# Extracted material
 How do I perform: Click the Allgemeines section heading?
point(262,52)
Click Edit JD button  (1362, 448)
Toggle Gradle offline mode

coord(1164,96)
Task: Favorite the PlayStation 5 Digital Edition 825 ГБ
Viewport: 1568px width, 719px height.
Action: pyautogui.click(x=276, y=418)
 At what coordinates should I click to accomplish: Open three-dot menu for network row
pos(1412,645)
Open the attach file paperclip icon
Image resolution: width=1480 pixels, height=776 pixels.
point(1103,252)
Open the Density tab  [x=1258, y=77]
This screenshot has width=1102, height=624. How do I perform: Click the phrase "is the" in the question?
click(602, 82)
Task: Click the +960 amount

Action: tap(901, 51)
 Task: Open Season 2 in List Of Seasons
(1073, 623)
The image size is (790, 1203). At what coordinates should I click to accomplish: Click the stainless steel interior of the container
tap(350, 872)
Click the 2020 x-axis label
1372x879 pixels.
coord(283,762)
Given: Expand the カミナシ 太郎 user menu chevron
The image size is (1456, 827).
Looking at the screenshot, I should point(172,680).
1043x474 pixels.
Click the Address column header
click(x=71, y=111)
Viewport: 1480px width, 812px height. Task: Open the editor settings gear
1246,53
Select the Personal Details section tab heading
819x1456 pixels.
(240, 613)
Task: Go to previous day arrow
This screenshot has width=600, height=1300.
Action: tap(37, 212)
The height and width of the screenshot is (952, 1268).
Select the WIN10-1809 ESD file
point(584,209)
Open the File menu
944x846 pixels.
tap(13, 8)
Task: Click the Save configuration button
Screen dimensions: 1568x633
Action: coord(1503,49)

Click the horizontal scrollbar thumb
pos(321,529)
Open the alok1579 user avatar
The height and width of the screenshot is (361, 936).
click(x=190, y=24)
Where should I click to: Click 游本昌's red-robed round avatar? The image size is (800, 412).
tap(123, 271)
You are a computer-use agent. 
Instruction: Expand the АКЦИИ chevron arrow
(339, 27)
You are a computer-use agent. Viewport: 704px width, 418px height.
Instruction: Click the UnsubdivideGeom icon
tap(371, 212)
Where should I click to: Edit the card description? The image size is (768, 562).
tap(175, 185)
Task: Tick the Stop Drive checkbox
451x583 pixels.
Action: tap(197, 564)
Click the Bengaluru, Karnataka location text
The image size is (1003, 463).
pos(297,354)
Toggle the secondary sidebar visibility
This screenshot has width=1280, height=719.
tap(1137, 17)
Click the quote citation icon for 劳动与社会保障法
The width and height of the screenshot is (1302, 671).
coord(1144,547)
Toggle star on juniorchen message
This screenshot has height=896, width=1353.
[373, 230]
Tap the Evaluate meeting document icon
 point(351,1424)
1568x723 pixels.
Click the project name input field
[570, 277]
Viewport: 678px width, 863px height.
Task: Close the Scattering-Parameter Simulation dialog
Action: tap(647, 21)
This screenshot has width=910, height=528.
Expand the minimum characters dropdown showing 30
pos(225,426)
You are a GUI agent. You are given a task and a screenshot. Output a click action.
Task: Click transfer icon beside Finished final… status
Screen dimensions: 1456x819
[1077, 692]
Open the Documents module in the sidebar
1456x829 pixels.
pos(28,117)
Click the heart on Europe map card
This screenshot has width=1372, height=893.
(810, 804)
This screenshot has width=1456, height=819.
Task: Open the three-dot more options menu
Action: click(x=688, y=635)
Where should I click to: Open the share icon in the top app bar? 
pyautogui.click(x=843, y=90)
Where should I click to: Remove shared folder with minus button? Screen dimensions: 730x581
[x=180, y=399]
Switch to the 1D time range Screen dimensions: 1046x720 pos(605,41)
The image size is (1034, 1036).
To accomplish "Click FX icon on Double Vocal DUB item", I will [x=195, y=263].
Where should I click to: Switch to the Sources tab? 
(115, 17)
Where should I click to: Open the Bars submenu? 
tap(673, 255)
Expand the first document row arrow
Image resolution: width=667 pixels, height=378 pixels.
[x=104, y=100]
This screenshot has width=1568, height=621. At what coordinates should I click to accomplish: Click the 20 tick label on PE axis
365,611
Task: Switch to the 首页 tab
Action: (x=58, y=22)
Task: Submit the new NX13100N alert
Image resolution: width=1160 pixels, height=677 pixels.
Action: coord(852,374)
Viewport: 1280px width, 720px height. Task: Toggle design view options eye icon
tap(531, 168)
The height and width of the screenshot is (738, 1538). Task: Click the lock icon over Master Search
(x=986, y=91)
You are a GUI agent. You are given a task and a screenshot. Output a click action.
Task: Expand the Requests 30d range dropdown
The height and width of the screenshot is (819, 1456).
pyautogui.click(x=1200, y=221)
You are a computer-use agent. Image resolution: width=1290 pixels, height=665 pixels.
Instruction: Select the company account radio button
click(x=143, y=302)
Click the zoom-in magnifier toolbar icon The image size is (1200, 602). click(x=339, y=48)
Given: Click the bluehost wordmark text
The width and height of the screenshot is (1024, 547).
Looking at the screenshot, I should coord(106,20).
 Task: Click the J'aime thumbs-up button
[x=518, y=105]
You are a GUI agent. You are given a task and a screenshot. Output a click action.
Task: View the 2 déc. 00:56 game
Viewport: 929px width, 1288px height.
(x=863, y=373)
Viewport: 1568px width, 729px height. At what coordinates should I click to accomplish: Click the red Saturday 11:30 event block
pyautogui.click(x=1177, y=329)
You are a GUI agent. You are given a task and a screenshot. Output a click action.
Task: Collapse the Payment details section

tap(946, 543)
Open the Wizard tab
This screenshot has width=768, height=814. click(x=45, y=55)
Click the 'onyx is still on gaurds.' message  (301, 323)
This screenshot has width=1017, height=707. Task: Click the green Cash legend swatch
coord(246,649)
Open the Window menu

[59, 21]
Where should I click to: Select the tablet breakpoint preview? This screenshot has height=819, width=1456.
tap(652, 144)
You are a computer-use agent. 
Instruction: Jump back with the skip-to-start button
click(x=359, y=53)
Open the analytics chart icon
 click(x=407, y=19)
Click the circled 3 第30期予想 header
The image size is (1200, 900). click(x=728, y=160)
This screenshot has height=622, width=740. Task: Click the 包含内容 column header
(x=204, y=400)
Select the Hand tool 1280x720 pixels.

# Given exercise
Turn every line of the material above into a JSON list of strings, one string per line, leaving out blank lines.

# Answer to this problem
[
  " How do I perform: Click the Allgemeines section heading?",
  "point(262,52)",
  "Click Edit JD button  (1362, 448)",
  "Toggle Gradle offline mode",
  "coord(1164,96)",
  "Task: Favorite the PlayStation 5 Digital Edition 825 ГБ",
  "Viewport: 1568px width, 719px height.",
  "Action: pyautogui.click(x=276, y=418)",
  " At what coordinates should I click to accomplish: Open three-dot menu for network row",
  "pos(1412,645)",
  "Open the attach file paperclip icon",
  "Image resolution: width=1480 pixels, height=776 pixels.",
  "point(1103,252)",
  "Open the Density tab  [x=1258, y=77]",
  "This screenshot has width=1102, height=624. How do I perform: Click the phrase \"is the\" in the question?",
  "click(602, 82)",
  "Task: Click the +960 amount",
  "Action: tap(901, 51)",
  " Task: Open Season 2 in List Of Seasons",
  "(1073, 623)",
  "The image size is (790, 1203). At what coordinates should I click to accomplish: Click the stainless steel interior of the container",
  "tap(350, 872)",
  "Click the 2020 x-axis label",
  "1372x879 pixels.",
  "coord(283,762)",
  "Given: Expand the カミナシ 太郎 user menu chevron",
  "The image size is (1456, 827).",
  "Looking at the screenshot, I should point(172,680).",
  "1043x474 pixels.",
  "Click the Address column header",
  "click(x=71, y=111)",
  "Viewport: 1480px width, 812px height. Task: Open the editor settings gear",
  "1246,53",
  "Select the Personal Details section tab heading",
  "819x1456 pixels.",
  "(240, 613)",
  "Task: Go to previous day arrow",
  "This screenshot has width=600, height=1300.",
  "Action: tap(37, 212)",
  "The height and width of the screenshot is (952, 1268).",
  "Select the WIN10-1809 ESD file",
  "point(584,209)",
  "Open the File menu",
  "944x846 pixels.",
  "tap(13, 8)",
  "Task: Click the Save configuration button",
  "Screen dimensions: 1568x633",
  "Action: coord(1503,49)",
  "Click the horizontal scrollbar thumb",
  "pos(321,529)",
  "Open the alok1579 user avatar",
  "The height and width of the screenshot is (361, 936).",
  "click(x=190, y=24)",
  "Where should I click to: Click 游本昌's red-robed round avatar? The image size is (800, 412).",
  "tap(123, 271)",
  "You are a computer-use agent. ",
  "Instruction: Expand the АКЦИИ chevron arrow",
  "(339, 27)",
  "You are a computer-use agent. Viewport: 704px width, 418px height.",
  "Instruction: Click the UnsubdivideGeom icon",
  "tap(371, 212)",
  "Where should I click to: Edit the card description? The image size is (768, 562).",
  "tap(175, 185)",
  "Task: Tick the Stop Drive checkbox",
  "451x583 pixels.",
  "Action: tap(197, 564)",
  "Click the Bengaluru, Karnataka location text",
  "The image size is (1003, 463).",
  "pos(297,354)",
  "Toggle the secondary sidebar visibility",
  "This screenshot has width=1280, height=719.",
  "tap(1137, 17)",
  "Click the quote citation icon for 劳动与社会保障法",
  "The width and height of the screenshot is (1302, 671).",
  "coord(1144,547)",
  "Toggle star on juniorchen message",
  "This screenshot has height=896, width=1353.",
  "[373, 230]",
  "Tap the Evaluate meeting document icon",
  " point(351,1424)",
  "1568x723 pixels.",
  "Click the project name input field",
  "[570, 277]",
  "Viewport: 678px width, 863px height.",
  "Task: Close the Scattering-Parameter Simulation dialog",
  "Action: tap(647, 21)",
  "This screenshot has width=910, height=528.",
  "Expand the minimum characters dropdown showing 30",
  "pos(225,426)",
  "You are a GUI agent. You are given a task and a screenshot. Output a click action.",
  "Task: Click transfer icon beside Finished final… status",
  "Screen dimensions: 1456x819",
  "[1077, 692]",
  "Open the Documents module in the sidebar",
  "1456x829 pixels.",
  "pos(28,117)",
  "Click the heart on Europe map card",
  "This screenshot has width=1372, height=893.",
  "(810, 804)",
  "This screenshot has width=1456, height=819.",
  "Task: Open the three-dot more options menu",
  "Action: click(x=688, y=635)",
  "Where should I click to: Open the share icon in the top app bar? ",
  "pyautogui.click(x=843, y=90)",
  "Where should I click to: Remove shared folder with minus button? Screen dimensions: 730x581",
  "[x=180, y=399]",
  "Switch to the 1D time range Screen dimensions: 1046x720 pos(605,41)",
  "The image size is (1034, 1036).",
  "To accomplish \"Click FX icon on Double Vocal DUB item\", I will [x=195, y=263].",
  "Where should I click to: Switch to the Sources tab? ",
  "(115, 17)",
  "Where should I click to: Open the Bars submenu? ",
  "tap(673, 255)",
  "Expand the first document row arrow",
  "Image resolution: width=667 pixels, height=378 pixels.",
  "[x=104, y=100]",
  "This screenshot has width=1568, height=621. At what coordinates should I click to accomplish: Click the 20 tick label on PE axis",
  "365,611",
  "Task: Switch to the 首页 tab",
  "Action: (x=58, y=22)",
  "Task: Submit the new NX13100N alert",
  "Image resolution: width=1160 pixels, height=677 pixels.",
  "Action: coord(852,374)",
  "Viewport: 1280px width, 720px height. Task: Toggle design view options eye icon",
  "tap(531, 168)",
  "The height and width of the screenshot is (738, 1538). Task: Click the lock icon over Master Search",
  "(x=986, y=91)",
  "You are a GUI agent. You are given a task and a screenshot. Output a click action.",
  "Task: Expand the Requests 30d range dropdown",
  "The height and width of the screenshot is (819, 1456).",
  "pyautogui.click(x=1200, y=221)",
  "You are a computer-use agent. Image resolution: width=1290 pixels, height=665 pixels.",
  "Instruction: Select the company account radio button",
  "click(x=143, y=302)",
  "Click the zoom-in magnifier toolbar icon The image size is (1200, 602). click(x=339, y=48)",
  "Given: Click the bluehost wordmark text",
  "The width and height of the screenshot is (1024, 547).",
  "Looking at the screenshot, I should coord(106,20).",
  " Task: Click the J'aime thumbs-up button",
  "[x=518, y=105]",
  "You are a GUI agent. You are given a task and a screenshot. Output a click action.",
  "Task: View the 2 déc. 00:56 game",
  "Viewport: 929px width, 1288px height.",
  "(x=863, y=373)",
  "Viewport: 1568px width, 729px height. At what coordinates should I click to accomplish: Click the red Saturday 11:30 event block",
  "pyautogui.click(x=1177, y=329)",
  "You are a GUI agent. You are given a task and a screenshot. Output a click action.",
  "Task: Collapse the Payment details section",
  "tap(946, 543)",
  "Open the Wizard tab",
  "This screenshot has width=768, height=814. click(x=45, y=55)",
  "Click the 'onyx is still on gaurds.' message  (301, 323)",
  "This screenshot has width=1017, height=707. Task: Click the green Cash legend swatch",
  "coord(246,649)",
  "Open the Window menu",
  "[59, 21]",
  "Where should I click to: Select the tablet breakpoint preview? This screenshot has height=819, width=1456.",
  "tap(652, 144)",
  "You are a computer-use agent. ",
  "Instruction: Jump back with the skip-to-start button",
  "click(x=359, y=53)",
  "Open the analytics chart icon",
  " click(x=407, y=19)",
  "Click the circled 3 第30期予想 header",
  "The image size is (1200, 900). click(x=728, y=160)",
  "This screenshot has height=622, width=740. Task: Click the 包含内容 column header",
  "(x=204, y=400)",
  "Select the Hand tool 1280x720 pixels."
]